Task prompt: Please write out word for word the opening lines of the material, including the line with "Task: Toggle subtitles/closed captions" as the last.

Data:

######

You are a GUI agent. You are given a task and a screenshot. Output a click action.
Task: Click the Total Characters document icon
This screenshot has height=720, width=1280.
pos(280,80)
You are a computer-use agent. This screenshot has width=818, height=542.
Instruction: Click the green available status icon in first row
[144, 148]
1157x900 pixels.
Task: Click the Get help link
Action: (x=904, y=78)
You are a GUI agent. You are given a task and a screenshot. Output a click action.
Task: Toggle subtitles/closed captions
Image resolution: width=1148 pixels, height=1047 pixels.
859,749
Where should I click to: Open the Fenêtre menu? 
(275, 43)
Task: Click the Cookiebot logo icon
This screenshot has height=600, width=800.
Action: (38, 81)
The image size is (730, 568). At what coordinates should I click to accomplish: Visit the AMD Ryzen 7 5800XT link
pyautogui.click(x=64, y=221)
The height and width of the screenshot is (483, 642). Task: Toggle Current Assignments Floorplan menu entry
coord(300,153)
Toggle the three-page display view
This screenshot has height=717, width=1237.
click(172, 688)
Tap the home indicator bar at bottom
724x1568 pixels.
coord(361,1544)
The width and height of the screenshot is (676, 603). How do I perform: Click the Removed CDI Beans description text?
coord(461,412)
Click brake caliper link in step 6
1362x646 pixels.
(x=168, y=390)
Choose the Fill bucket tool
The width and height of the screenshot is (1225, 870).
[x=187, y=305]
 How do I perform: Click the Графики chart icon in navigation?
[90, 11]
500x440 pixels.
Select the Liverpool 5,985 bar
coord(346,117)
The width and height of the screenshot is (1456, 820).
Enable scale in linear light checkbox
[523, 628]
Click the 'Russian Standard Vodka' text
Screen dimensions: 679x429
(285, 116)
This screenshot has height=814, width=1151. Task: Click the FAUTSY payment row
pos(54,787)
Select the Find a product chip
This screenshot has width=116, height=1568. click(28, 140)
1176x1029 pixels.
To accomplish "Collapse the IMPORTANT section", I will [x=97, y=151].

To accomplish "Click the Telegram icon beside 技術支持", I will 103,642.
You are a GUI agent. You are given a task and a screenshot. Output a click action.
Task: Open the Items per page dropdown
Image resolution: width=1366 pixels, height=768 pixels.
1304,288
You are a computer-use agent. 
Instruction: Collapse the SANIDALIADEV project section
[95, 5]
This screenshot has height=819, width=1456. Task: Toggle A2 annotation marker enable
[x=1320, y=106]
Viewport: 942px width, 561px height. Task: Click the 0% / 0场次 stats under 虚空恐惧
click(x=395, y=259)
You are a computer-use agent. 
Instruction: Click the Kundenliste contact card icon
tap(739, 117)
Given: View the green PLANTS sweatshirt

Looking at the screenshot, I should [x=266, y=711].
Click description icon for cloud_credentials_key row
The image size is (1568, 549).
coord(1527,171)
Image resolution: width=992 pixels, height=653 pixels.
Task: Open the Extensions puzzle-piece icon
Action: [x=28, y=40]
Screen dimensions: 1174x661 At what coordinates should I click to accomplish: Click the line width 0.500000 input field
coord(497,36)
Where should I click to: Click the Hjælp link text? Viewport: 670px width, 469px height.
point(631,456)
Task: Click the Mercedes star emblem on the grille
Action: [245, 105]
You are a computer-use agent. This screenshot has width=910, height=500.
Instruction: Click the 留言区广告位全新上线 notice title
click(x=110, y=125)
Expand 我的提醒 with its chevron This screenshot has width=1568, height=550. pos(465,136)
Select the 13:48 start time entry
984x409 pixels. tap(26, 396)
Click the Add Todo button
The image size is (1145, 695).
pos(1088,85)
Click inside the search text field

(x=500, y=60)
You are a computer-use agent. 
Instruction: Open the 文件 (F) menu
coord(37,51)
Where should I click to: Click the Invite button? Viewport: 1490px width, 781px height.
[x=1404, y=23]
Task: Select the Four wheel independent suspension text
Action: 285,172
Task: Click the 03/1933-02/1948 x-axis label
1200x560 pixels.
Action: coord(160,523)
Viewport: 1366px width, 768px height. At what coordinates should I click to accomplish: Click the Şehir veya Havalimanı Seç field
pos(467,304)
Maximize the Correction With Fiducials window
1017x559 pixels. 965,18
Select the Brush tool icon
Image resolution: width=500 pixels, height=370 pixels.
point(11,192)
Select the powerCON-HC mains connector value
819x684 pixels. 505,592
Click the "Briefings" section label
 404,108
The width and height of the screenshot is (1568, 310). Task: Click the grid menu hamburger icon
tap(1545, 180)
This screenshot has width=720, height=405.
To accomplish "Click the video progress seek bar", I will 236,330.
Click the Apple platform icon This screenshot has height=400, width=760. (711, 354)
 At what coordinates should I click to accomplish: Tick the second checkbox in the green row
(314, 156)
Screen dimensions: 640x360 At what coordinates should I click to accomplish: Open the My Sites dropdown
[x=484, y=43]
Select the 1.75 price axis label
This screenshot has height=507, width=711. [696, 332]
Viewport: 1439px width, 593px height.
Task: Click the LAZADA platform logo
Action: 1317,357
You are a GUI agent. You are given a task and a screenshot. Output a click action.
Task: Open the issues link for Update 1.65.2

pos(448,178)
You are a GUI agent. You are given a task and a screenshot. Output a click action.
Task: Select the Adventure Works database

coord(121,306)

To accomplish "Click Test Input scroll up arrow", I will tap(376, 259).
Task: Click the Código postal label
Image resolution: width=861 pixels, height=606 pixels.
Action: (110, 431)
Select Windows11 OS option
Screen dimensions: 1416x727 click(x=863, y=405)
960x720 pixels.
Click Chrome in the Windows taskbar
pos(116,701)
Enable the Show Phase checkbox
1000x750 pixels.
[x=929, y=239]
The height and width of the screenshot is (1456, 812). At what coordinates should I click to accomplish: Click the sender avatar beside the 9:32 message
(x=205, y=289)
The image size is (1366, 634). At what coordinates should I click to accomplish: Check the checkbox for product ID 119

######

Exercise answer:
You are a GUI agent. You are given a task and a screenshot. Output a click action.
Task: Click the Total Characters document icon
This screenshot has height=720, width=1280.
pos(280,80)
You are a computer-use agent. This screenshot has width=818, height=542.
Instruction: Click the green available status icon in first row
[144, 148]
1157x900 pixels.
Task: Click the Get help link
Action: (x=904, y=78)
You are a GUI agent. You are given a task and a screenshot. Output a click action.
Task: Toggle subtitles/closed captions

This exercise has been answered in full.